In 2019, an advisory group composed of experts in rehabilitation, research, and lived experience (ND-O, SC, AF, FL, AS, AB) was created to inform the methodology for the development of rehabilitation recommendations. The advisory group identified its objectives, synthesized the evidence (Supplementary file 1) and facilitated the development of recommendations. The key question guiding this work was: “What are the best practices on the rehabilitation management of children with AMC in the following priority areas: early intervention and motor development, muscle and joint function, orthotics, mobility, participation in areas of life, pain, psychosocial wellbeing, and perioperative rehabilitation?”.
To address this key question, we used a five-phase approach: Phase 1. Clinician survey on current practice; Phase 2. Developing recommendations; Phase 3. Consensus building; Phase 4. External appraisal; Phase 5. Facilitators and barriers to uptake of recommendations (Fig. 1). This methodology was developed in concordance with the Grading of Recommendations, Assessment, Development and Evaluations framework (GRADE) criteria [17, 19]. GRADE is a systematic, transparent and explicit approach used to develop statements that can help with decision making regarding a treatment for a specific population. GRADE served to guide the process for the development of the recommendations based on research evidence, values and preferences of end users, to facilitate implementation, adaptation to different contexts and updating of statements over time [19].
Integrated knowledge translation (iKT) multi-phase project for the development of rehabilitation recommendations for children with AMC [17]. Legend: IKT approach involving individuals with lived experience, health care practitioners and researchers, in all phases of the research process
Phase 1. Clinician survey: describing current clinical practice
The advisory group conducted an electronic survey to describe the current clinical practice of rehabilitation practitioners across different countries on the evaluation and treatment of children with AMC. The details of the methodology used in this study are described elsewhere [20]. The findings from this survey along with the scoping reviews informed the next phase.
Phase 2. Developing recommendations
The advisory group established three panels to address different topic areas selected from the priorities previously established: “lower limbs and mobility”, “upper limbs and self-care”, and “pain, participation and psychosocial wellbeing”. Researchers, experts in rehabilitation, orthopedics, physiatry and social work with at least 5 years of experience working with children with AMC identified from Phase 1, as well as people with lived experience were invited to participate in the panels (Table 1). All panel meetings were led by a guideline development expert (AB) together with the project leads (SC, ND-O) who coordinated the meetings and prepared the content for discussions. Each panel met weekly for a 90-min meeting on Microsoft Teams®, over a 5–6 weeks period in 2021.

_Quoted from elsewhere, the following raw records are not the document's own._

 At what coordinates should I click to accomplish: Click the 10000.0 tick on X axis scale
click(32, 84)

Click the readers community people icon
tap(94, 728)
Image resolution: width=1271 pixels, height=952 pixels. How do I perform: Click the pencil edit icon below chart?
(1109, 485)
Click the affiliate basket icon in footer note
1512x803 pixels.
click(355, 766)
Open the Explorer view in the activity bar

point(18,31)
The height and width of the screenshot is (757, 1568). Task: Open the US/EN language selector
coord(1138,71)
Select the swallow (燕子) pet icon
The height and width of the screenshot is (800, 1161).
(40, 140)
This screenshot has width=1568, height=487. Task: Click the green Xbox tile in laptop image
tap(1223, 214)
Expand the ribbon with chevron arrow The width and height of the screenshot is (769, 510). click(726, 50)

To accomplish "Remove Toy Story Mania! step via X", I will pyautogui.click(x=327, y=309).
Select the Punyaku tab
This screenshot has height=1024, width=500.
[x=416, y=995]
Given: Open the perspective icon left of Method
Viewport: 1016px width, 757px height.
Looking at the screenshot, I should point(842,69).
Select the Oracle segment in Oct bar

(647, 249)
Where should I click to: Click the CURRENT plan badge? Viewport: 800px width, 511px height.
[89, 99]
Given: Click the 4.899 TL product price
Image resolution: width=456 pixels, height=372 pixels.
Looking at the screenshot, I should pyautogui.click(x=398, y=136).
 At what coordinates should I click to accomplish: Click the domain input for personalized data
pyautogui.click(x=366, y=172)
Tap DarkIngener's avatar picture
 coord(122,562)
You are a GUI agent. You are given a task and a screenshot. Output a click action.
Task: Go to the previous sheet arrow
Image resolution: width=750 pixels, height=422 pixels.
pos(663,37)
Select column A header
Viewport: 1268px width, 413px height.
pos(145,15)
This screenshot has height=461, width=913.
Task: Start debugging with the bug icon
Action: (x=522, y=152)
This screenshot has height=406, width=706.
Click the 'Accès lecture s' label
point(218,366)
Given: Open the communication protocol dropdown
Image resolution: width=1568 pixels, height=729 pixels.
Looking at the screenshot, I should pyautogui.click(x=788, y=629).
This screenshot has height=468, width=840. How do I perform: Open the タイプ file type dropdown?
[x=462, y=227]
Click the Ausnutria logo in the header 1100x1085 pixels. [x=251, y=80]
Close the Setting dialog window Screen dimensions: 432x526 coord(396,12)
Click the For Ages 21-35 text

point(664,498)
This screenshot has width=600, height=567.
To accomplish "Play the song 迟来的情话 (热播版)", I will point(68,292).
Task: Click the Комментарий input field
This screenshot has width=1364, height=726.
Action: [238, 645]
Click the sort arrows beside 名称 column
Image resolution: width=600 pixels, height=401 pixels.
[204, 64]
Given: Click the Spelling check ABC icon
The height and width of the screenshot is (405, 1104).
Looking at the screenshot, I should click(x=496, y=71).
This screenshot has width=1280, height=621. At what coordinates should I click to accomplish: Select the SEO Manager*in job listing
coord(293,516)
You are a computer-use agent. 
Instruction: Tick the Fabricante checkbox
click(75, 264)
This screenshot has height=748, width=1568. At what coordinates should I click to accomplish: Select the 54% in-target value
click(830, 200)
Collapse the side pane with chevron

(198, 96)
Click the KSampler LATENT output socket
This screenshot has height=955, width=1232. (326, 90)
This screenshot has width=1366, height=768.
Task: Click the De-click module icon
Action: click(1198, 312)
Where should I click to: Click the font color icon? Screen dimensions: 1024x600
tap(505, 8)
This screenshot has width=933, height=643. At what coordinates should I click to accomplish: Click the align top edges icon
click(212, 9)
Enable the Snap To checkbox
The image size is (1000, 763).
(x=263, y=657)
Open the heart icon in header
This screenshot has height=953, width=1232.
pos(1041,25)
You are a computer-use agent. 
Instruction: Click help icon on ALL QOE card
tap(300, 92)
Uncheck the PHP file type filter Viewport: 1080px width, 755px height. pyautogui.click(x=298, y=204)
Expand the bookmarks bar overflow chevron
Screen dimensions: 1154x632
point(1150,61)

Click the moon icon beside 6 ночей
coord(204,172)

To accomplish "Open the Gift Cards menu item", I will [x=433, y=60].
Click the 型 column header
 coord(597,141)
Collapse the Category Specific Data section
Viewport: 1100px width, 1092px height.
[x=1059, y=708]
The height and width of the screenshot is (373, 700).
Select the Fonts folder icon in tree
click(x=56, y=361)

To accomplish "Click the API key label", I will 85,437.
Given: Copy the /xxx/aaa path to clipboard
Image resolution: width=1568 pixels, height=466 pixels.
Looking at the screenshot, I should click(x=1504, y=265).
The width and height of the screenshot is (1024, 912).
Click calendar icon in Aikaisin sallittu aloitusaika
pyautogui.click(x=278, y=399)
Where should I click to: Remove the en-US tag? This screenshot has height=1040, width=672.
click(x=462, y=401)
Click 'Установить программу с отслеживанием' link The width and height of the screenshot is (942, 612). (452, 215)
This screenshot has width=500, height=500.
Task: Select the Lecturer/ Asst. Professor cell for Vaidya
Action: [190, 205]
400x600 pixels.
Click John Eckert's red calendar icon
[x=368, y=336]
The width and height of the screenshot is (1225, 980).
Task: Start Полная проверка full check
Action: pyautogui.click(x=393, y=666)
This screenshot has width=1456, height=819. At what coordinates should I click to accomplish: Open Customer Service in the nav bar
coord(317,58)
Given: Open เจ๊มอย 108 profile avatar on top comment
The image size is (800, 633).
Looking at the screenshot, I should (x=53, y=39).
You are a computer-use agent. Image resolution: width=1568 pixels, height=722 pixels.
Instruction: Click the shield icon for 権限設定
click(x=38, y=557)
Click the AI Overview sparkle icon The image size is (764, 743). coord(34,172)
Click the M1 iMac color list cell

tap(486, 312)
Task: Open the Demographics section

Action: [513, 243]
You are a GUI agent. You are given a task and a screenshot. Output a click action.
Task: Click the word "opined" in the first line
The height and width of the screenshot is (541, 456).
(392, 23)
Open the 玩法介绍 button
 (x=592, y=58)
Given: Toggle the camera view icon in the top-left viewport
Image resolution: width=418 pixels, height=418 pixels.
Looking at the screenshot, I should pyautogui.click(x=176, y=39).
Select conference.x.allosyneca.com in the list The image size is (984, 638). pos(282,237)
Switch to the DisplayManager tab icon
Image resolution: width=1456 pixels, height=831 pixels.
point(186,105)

Team members received preparatory documents one week before the first meeting, including a summary of the literature from the scoping reviews [9,10,11,12] and a summary of the results of the clinician survey [20]. The summary of the literature included levels of evidence of the included studies in the scoping reviews [9,10,11,12]. Levels of evidence were determined using the Levels of Evidence for Primary Research guidelines by the Center for Evidence-based medicine [21]. The research evidence consisted of observational studies (i.e., cohort, case series, case studies) and was considered low quality (Supplementary file 1). This excluded the possibility of quantifying the effect of the different interventions. As such, the GRADE approach was adapted to consider the experience and expertise of the panel members, in addition to the research evidence. When little research evidence pertaining to a specific topic was available, review articles were considered and indirect evidence was sought to support discussions and inform recommendations.
The panels first discussed whether the problem at hand was urgent and important. Then, they identified pertinent outcomes, related importance and level of priority. The panels then discussed interventions targeting the identified outcomes, weighting the balance of desirable (e.g., improved muscle and joint function, mobility, autonomy) and undesirable effects (e.g., fatigue, pain), as well as aspects of suitability, feasibility, clinical relevance and costs of treatment interventions.
The panel members drafted the recommendations using an iterative approach, extensively discussing them until panel members reached consensus on content, and wording, leading to the 16 recommendations. For each recommendation, details and information supplementing the statements were summarized in a paragraph accompanying each recommendation statement.
Phase 3. Consensus building
To ensure the generalizability and acceptance of recommendations, and to improve the likelihood of uptake in clinical practice, we sought input from people with lived experience and from a wide range of expert clinicians from different countries, across different health disciplines and working in different settings. A modified Delphi process was used as this method overcomes geographical barriers and allows participants to remain anonymous and have equal opportunity to share without bias [22]. Those who completed the clinician survey (Phase 1) and expressed an interest in participating in subsequent phases of the project were invited. Other potential participants were identified through contacts previously established by the research team. The modified Delphi process consisted of an online survey sent through email with a link to the Qualtrics platform, where the survey was housed. The survey presented the different recommendations, with a summary of the additional information supplementing each recommendation or group of recommendations.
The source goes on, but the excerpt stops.